На конюшне княгиня Жаворонкова показывала Серёже лошадок, сажала его верхом на самую маленькую, и Серёжа был в восторге. Белокуров гадал: искренне ли она затягивает его в свой омут или за этим всем что-то стоит? Теперь вот затеяла показ того, как Серёжа быстро начал к ней льнуть. Через сына действовать. Потом, правда, прокололась — при гостях взялась отчитывать конюха за то, что её любимая кобыла Ласточка стала прихрамывать. Все увидели, какое удовольствие ей доставляет отчитывать, сыпать угрозы, топать ногой, грозить кулаком провинившемуся. А ей, должно быть, казалось, что она в этот миг прекрасна.
Потом она затеяла катание в лёгкой двухместной коляске, запряжённой одной лошадью. Белокуров хотел было отказаться садиться с княгиней и Серёжей, но видя, как сын хочет этого катания, согласился.
— Сможете управиться? — спросила княгиня, предлагая ему вожжи.
— Должен смочь, когда-то умел, — прокряхтел главный бестиарий, усаживаясь поудобнее.
Умение водить упряжку быстро воскресло в нём, едва только поехали. Сердце билось от волнения и восторга.
— Бред какой-то! — воскликнул Белокуров. — Сбежали от матери и жены, от Москвы и Америки и катаемся на лошадке в княжестве Жаворонки. Ведь бред?
— Бред, — согласилась княгиня.
— Брред! О, папа! Брред! — закричал ликующий Серёжа, зажатый между мощным афедроном своего отца и изящным задом княгини Жаворонковой.
— Белокуров! Я уже безудержно люблю вас обоих! Можете вы хоть это понять, дубина стоеросовая?
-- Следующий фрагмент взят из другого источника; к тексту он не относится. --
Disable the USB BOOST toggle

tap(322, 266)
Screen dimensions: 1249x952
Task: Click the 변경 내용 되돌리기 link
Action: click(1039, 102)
— Бред, бред и бред! — возражал главный бестиарий. — Нам, барыня, этого ни к чему. Мы — простые люди, неграмотные. Нам про любовь не надоть.
— Проклятый! Усы он сбрил! А что доказал? Лишний раз проявил свой мужской норов и своё мальчишество. И думал, я отступлюсь?
— А мы убегём!
— Серёжу не отдам!
— Ещё как отдашь! Нет, ни в прогрессивную Америку, ни в отсталое Средневековье! Ему, быть может, суждено Россию спасти? В нём четыре души, как говорят некоторые гады-колдуны.
— За вами пойду. Хоть в Сибирь, хоть Россию спасать!
— Тпру-у, милая, тпррр-у-у!
Сделав кружок, Белокуров подъехал туда, где стояли Тетерин и отец-основатель, и остановил лошадку.
— Хорошая коляска! — похвалил он.
— Старинная. Наши жавороновские мастера привели её в родное состояние, — похвалилась княгиня. — Идеи жаворонства живут и побеждают. Слава великому отцу-основателю!
На лице Ревякина впервые мелькнула улыбка.
— Ну что? — спросила княгиня у бестиария. — Отправимся к сельскому священнику если не верхом, то в коляске?